Under N.C.G.S. § 8C-1, Rule 702 (1988), "[t]he test for admissibility [of an expert's opinion] is whether the jury can receive `appreciable help' from the expert witness." State v. Knox, 78 N.C.App. 493, 495, 337 S.E.2d 154, 156 (1985) (citation omitted). "While baseless speculation can never `assist' the jury under Rule 702," Cherry v. Harrell, 84 N.C.App. 598, 605, 353 S.E.2d 433, 438, disc. rev. denied, 320 N.C. 167, 358 S.E.2d 49 (1987), an expert's opinion need not be positive to be admissible. State v. Robinson, 310 N.C. 530, 537-38, 313 S.E.2d 571, 576-77 (1984) (evidence that "male sex organ could" have penetrated vagina admissible though use of "could" significantly weaker than "probably"); State v. Ward, 300 N.C. 150, 153-54, 266 S.E.2d 581, 583-84 (1980) (firearms expert allowed to testify that bullet "could have" been fired from defendant's gun); State v. Benjamin, 83 N.C.App. 318, 319-20, 349 S.E.2d 878, 879 (1986) (opinion concerning how victim "could have gotten" gunshot residue on his hands admissible). If the expert has a positive opinion, however, the expert is allowed to express that opinion. Ward, 300 N.C. at 153-54, 266 S.E.2d at 584. That an expert's "could" or "might" opinion may have "little probative value goes to the question of its weight and sufficiency, not its admissibility." Id. at 154, 266 S.E.2d at 584.

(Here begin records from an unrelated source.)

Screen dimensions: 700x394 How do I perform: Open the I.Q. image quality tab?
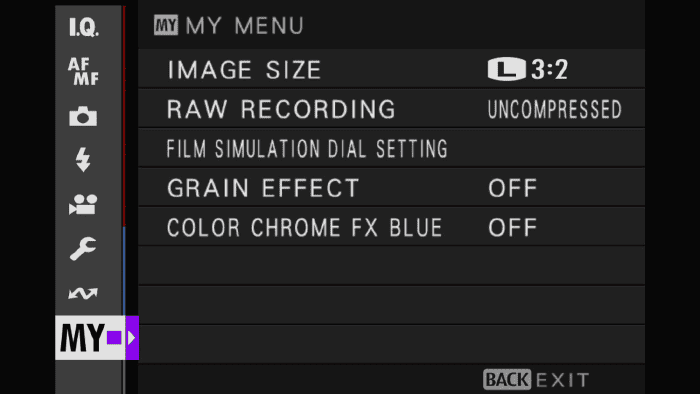pos(84,27)
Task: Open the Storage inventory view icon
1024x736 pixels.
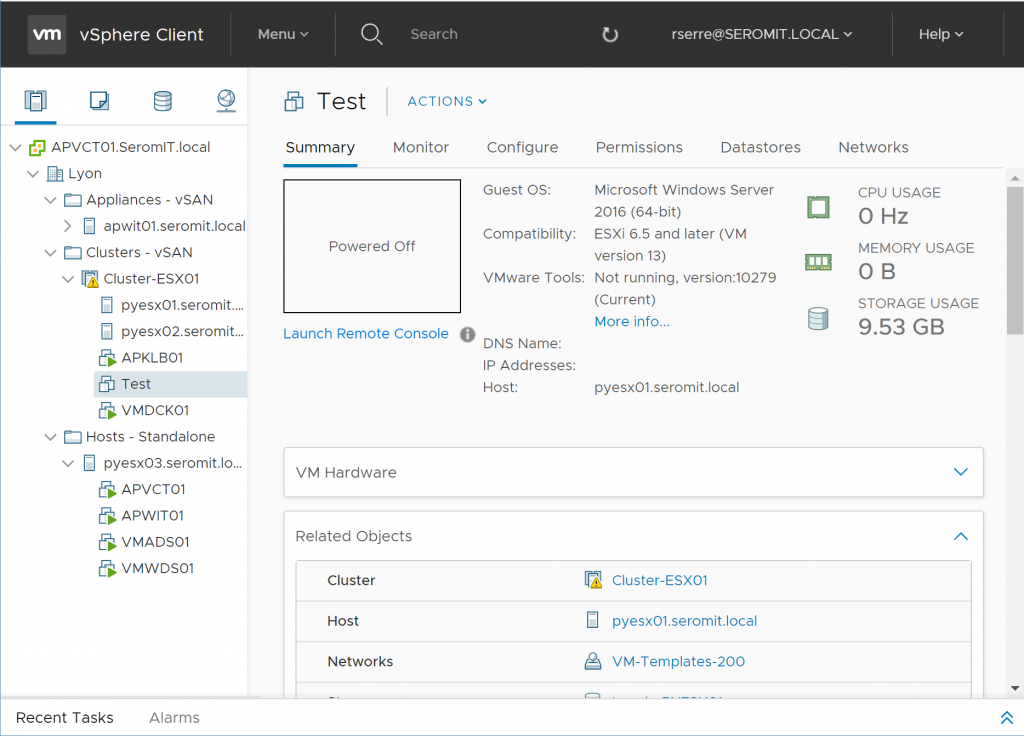Action: 162,100
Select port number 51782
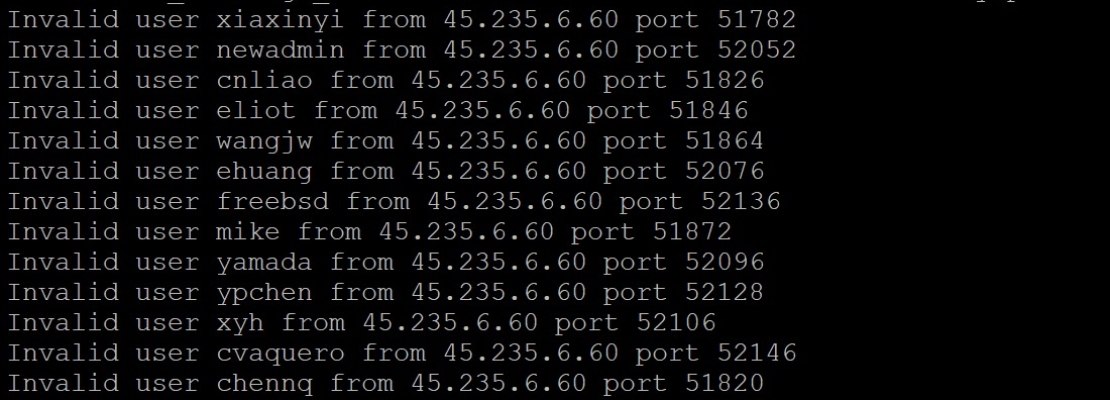This screenshot has height=400, width=1110. (757, 20)
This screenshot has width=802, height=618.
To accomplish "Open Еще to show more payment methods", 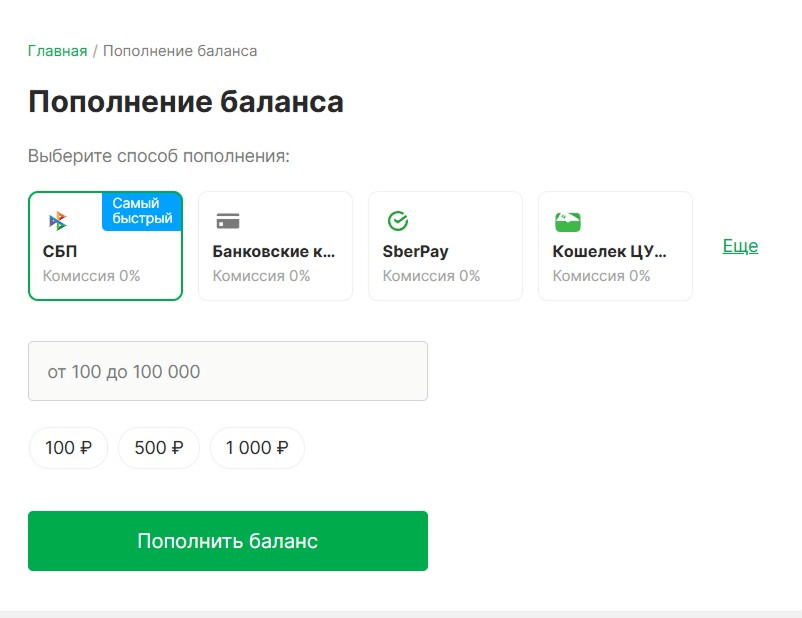I will 740,244.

Though not a positive opinion that the substance in the cellophane package contained cocaine, the analyst's opinion that the substance "could" contain cocaine was properly admissible. The opinion was not based upon mere speculation, instead it was based upon a preliminary color test with a positive result. See State v. McDougall, 308 N.C. 1, 10, 301 S.E.2d 308, 314, cert. denied, 464 U.S. 865, 104 S. Ct. 197, 78 L. Ed. 2d 173 (1983) (trial court admitted results of initial screening test of blood showing positive reaction for cocaine). That the analyst's opinion was based upon a positive preliminary test result and not upon a complete analysis goes not to the admissibility of the opinion, but to its weight and sufficiency on an issue. See Hinson v. National Starch & Chem. Corp., 99 N.C.App. 198, 201, 392 S.E.2d 657, 659 (1990) (addressing sufficiency of evidence not threshold question of admissibility of `might or could' opinion evidence).
We have reviewed the defendant's remaining assignments of error and find them to be without merit.
HEDRICK, C.J., and EAGLES, J., concur.